_Task prompt_
Rewrite the material from its start through the line containing "Describe the element", changing "coordinate pair" to "point" and keeping everything else the same. Leave the pictures out of your version.

_Supplied records_
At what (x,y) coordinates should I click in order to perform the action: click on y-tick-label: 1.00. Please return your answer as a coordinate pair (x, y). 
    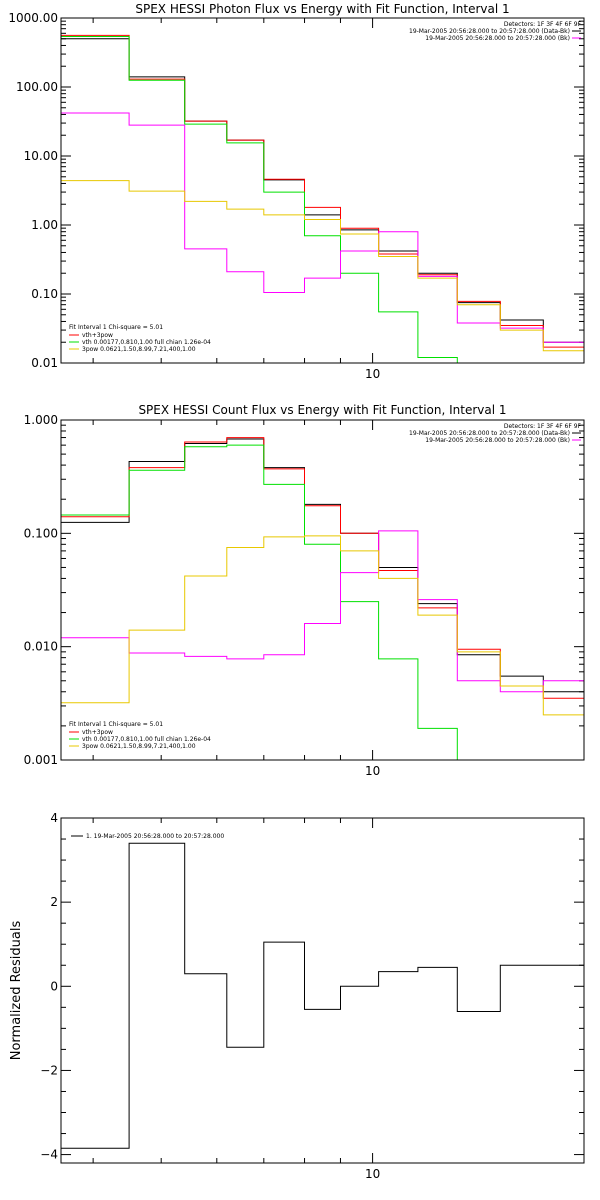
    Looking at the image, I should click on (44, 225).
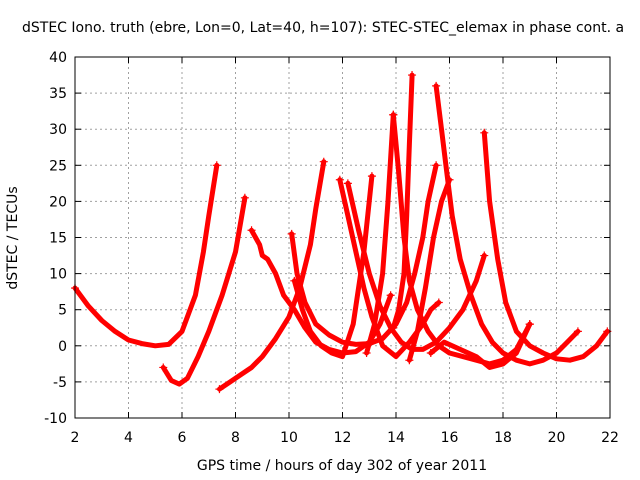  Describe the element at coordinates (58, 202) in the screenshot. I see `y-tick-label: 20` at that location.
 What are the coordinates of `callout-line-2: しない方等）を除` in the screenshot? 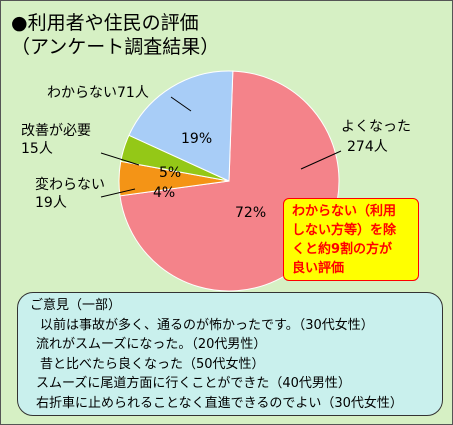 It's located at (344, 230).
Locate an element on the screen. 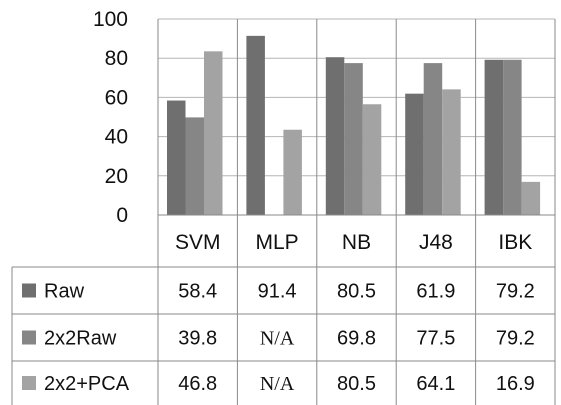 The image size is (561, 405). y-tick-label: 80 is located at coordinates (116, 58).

_Task output_
At what (x,y) coordinates should I click in order to perform the action: click on y-tick-label: 1.00. Please return your answer as a point (x, y). 
    Looking at the image, I should click on (44, 225).
  Describe the element at coordinates (58, 202) in the screenshot. I see `y-tick-label: 20` at that location.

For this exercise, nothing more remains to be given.